Companies tend to use a lot of software for their day to day activities.
This will only increase with time, not decrease. Also, things that were
done using manual labour or hardware also tend to be converted to software
as this excellent blog explains.
Using software is great you can increase the efficiency of business
operations. Even this is true, there are instances where you want the
data in one system to be fed into or do some form of consolidation to
have a unified overview of what’s going on. Otherwise there’s little
to no advantage of having disconnected systems. Then you have to some
kind of manual intervention for keeping data in sync among all these
Collection of services
Because of sheer tediousness all these enterprise software systems
started exposing their functionalities as web services. Now you have easier
ways of connecting one system to the other. Importing data and exporting
to another system is just a matter of writing some glue code to call
several web services. Just like that your data synchornization issues between
two systems can be solved.
When the number of systems gets increased then you have to maintain point
to point links with different glue code that connects these systems.
Again, it gets error prone and tedious when you have more than a handful
of systems in place. It’s not going to be a scalable solution to the
As you can see from the above image, it gets very complex and hard to
maintain when the number of systems are increased. Add to the complexity,
each and every system or the service that’s exposed might be operating
on their own message format. Which you have to map from one message format
to the other through your glue code when connecting different systems.

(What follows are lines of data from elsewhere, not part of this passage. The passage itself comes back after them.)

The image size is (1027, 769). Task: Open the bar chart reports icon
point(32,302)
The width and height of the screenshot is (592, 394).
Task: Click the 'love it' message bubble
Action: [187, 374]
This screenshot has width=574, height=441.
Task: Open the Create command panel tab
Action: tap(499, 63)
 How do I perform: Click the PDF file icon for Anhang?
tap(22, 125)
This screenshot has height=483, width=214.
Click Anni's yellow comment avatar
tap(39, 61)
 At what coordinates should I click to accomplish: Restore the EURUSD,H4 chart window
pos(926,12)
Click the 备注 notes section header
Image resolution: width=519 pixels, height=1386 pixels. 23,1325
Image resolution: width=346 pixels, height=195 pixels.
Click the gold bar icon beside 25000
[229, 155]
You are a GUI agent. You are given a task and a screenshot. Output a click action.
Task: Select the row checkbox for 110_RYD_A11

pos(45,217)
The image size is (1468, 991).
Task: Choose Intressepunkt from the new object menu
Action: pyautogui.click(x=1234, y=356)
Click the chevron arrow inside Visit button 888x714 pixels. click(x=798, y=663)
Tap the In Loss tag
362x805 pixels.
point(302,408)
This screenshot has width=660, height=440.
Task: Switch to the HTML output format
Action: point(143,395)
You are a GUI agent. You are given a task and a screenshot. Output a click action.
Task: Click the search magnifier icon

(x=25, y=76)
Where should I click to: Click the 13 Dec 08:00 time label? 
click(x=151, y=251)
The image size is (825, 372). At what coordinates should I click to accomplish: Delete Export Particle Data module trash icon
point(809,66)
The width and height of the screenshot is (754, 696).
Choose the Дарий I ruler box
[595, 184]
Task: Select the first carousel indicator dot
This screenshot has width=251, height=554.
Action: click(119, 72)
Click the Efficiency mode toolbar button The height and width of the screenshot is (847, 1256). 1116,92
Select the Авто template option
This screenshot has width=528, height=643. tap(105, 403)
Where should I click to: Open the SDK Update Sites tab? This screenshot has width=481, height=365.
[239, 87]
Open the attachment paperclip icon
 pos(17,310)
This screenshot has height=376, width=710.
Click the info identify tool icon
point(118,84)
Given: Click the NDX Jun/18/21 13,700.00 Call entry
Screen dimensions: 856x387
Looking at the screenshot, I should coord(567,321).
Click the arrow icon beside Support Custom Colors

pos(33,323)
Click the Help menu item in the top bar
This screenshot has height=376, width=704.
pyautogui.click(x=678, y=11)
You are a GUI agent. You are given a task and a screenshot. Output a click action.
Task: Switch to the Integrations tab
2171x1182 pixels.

This is where a bus architecture is useful again. A service bus. Since
it’s connecting all enterprise systems, enterprise service bus. Although
I have no idea how the name came probably something along those lines :-)
As you can see, this simplifies the process a LOT. Now you can move all
the “glue code” logic you had to the ESB.
Functions of an ESB
When you’re integrating different systems with some glue code that should
have certain functions which can be different from one system to another,
you need to take all those into account when you’re selecting an ESB.
An ESB should allow you to do all those things. Let’s see what they are.
An ESB as the name says, a service bus. It should have the ability to
expose services. For example, taking the above diagram as an example,
it should connect the CRM and expose CRM’s connectivity as a service
to other systems. CRMService may be. That service we call it as a
proxy service because it proxies request for the actual CRM service.
Since the message format one system accepts can be different from
another, an ESB should allow you to transform one message format to
another. This can typically be transforming from one XML format to
another XML format. XML -> JSON, JSON -> XML, Binary -> XML and so on.
There are instances where systems expose their service through different
protocols. HTTP, HTTPS, JMS, FIX, FTP, SFTP, WebDAV etc… So an ESB
should support accepting messages from one protocal and sending it in
a different protocol.
This is another commonly used function of an ESB. You receive a message
and based on certain values in the message you want to route the message
to different systems/services. So ESB should allow you to traverse through
the content of the message and filter on any attribute that’s there in
Another useful functionality is being able to clone an incoming message
and send it to one, two or several services that accept the same message
format, all at the same time. Also, splitting a message before sending
and aggregating messages that comes from different services.
There are many such forms of communications and different ways of
processing messages. Based on this knowledge of systems and different
ways of connecting and message processing, you can identify certain
patterns from these integrations.
Enterprise integration patterns
This fortunately has been documented in the excellent Enterprise Integration Patterns book.
The book has a pattern catalog that’s has been developed or extracted
from by looking at different real life integration scenarios in the
industry. Now an ESB should be able to support or fascilitate implementing
these patterns. When you see how different patterns can be implemented
through an ESB with the configuration, it becomes easy to understand how
the pattern is to be implemented as well as if you need alterations to match
it to your specific use case, then you can do so very easily.